The top stories from Automotive News Europe's February 1, 1999, issue -- and how they developed.
Nissan seeks buyer
Renault confirms it is talking to Nissan Motor Co. about buying a major chunk of Japan's No. 2 automaker. On March 27, 1999, Louis Schweitzer, CEO of Renault, and Nissan CEO Yoshikazu Hanawa signed an estimated E4.8 billion agreement in Tokyo completing the biggest takeover of a Japanese company by a foreign group. Renault took a 35 percent controlling stake in the struggling company (later increased to 44 percent). Schweitzer sent Carlos Ghosn, his second in command, to Japan to turn around Nissan, which at the time was more than E10 billion in debt.

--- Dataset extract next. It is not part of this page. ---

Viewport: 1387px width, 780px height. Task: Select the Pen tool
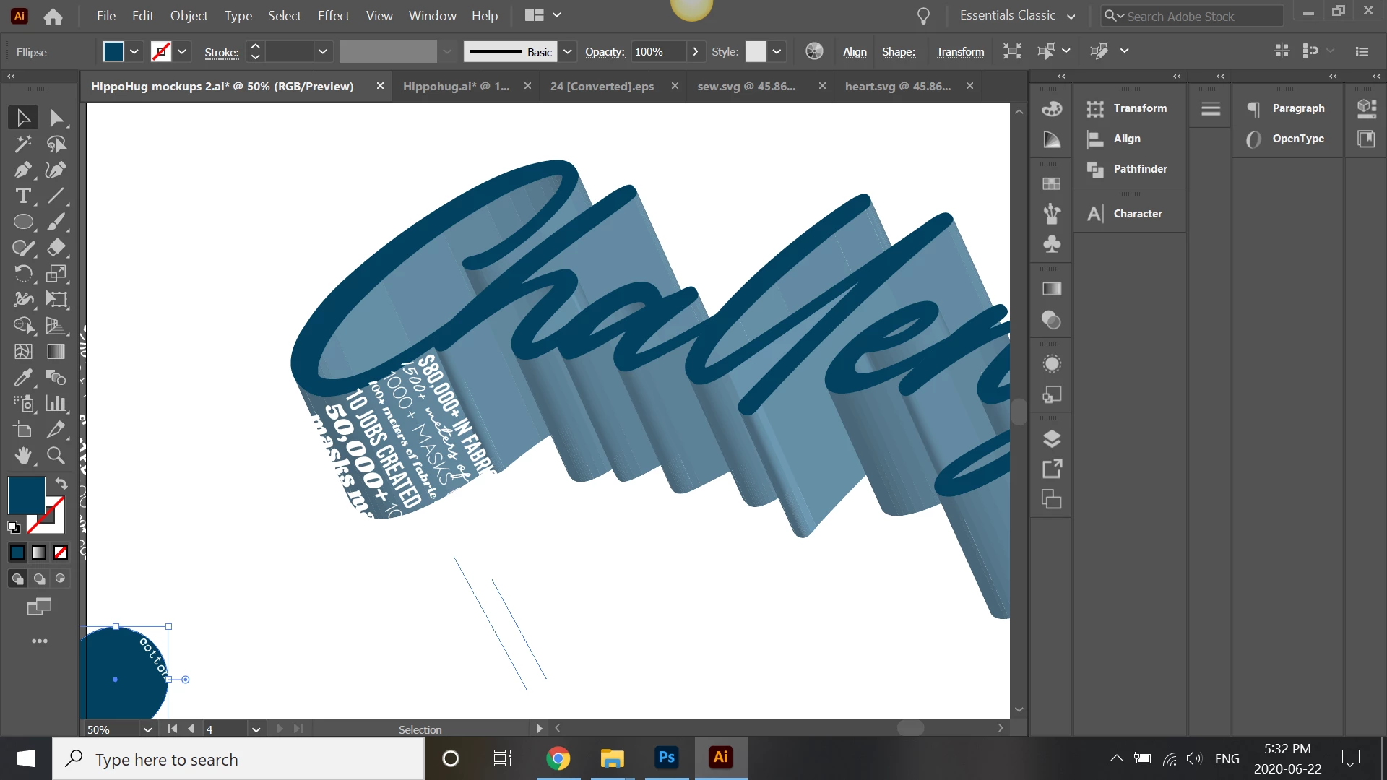[x=22, y=170]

The long-term debt has been eliminated and Nissan's share price has quadrupled. Ghosn was promoted from chief operating officer to president and CEO at Nissan -- and starting April 2005 he will lead both Nissan and Renault.
PT Cruiser draws interest
DaimlerChrysler creates a list of potential customers for its Chrysler PT Cruiser even though the retro-styled car isn't set to debut until spring 2000. The initial demand for the car was high in both the USA and western Europe. The car hit its peak in 2002 when 173,657 units were sold in the USA and 24,574 were sold in Europe. D/C started to assemble the PT Cruiser in Graz, Austria, as a second plant for the car, but has since shifted that operation to Mexico. PT Cruiser sales slumped last year to 107,759 units in the USA and 21,076 units in Europe.